PROBLEM DESCRIPTION:
Only the lines from the one containing "The height and width of the screenshot is (386, 770)." through the last line of the entries are wanted. Transcribe them exactly.
*** SUPPLIED MATERIAL Section Begins ***
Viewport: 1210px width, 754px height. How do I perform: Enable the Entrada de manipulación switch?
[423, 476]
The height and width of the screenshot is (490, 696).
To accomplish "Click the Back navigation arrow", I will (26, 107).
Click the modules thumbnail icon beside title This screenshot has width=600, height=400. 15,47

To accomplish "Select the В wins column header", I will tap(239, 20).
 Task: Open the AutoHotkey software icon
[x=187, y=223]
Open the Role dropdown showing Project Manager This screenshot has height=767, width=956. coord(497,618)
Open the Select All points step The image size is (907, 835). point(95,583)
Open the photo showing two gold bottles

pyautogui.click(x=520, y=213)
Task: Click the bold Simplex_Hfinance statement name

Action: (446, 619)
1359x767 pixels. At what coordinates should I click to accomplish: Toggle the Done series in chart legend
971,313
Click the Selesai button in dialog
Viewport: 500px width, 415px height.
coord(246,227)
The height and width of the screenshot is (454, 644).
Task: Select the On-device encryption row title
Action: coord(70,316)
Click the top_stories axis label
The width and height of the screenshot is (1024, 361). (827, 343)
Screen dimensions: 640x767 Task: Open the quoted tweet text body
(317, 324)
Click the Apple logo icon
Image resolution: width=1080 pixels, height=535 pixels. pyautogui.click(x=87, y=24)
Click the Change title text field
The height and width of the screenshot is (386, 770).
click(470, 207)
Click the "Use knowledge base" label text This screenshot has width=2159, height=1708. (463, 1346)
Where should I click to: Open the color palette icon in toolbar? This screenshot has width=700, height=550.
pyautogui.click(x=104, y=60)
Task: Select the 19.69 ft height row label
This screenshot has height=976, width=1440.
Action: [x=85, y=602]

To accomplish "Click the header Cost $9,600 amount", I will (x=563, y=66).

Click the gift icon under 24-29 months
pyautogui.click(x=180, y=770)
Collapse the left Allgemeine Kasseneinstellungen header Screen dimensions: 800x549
*** SUPPLIED MATERIAL Section Ends ***
RESULT OF THE EXERCISE:
The height and width of the screenshot is (386, 770).
click(470, 207)
Click the "Use knowledge base" label text This screenshot has width=2159, height=1708. (463, 1346)
Where should I click to: Open the color palette icon in toolbar? This screenshot has width=700, height=550.
pyautogui.click(x=104, y=60)
Task: Select the 19.69 ft height row label
This screenshot has height=976, width=1440.
Action: [x=85, y=602]

To accomplish "Click the header Cost $9,600 amount", I will (x=563, y=66).

Click the gift icon under 24-29 months
pyautogui.click(x=180, y=770)
Collapse the left Allgemeine Kasseneinstellungen header Screen dimensions: 800x549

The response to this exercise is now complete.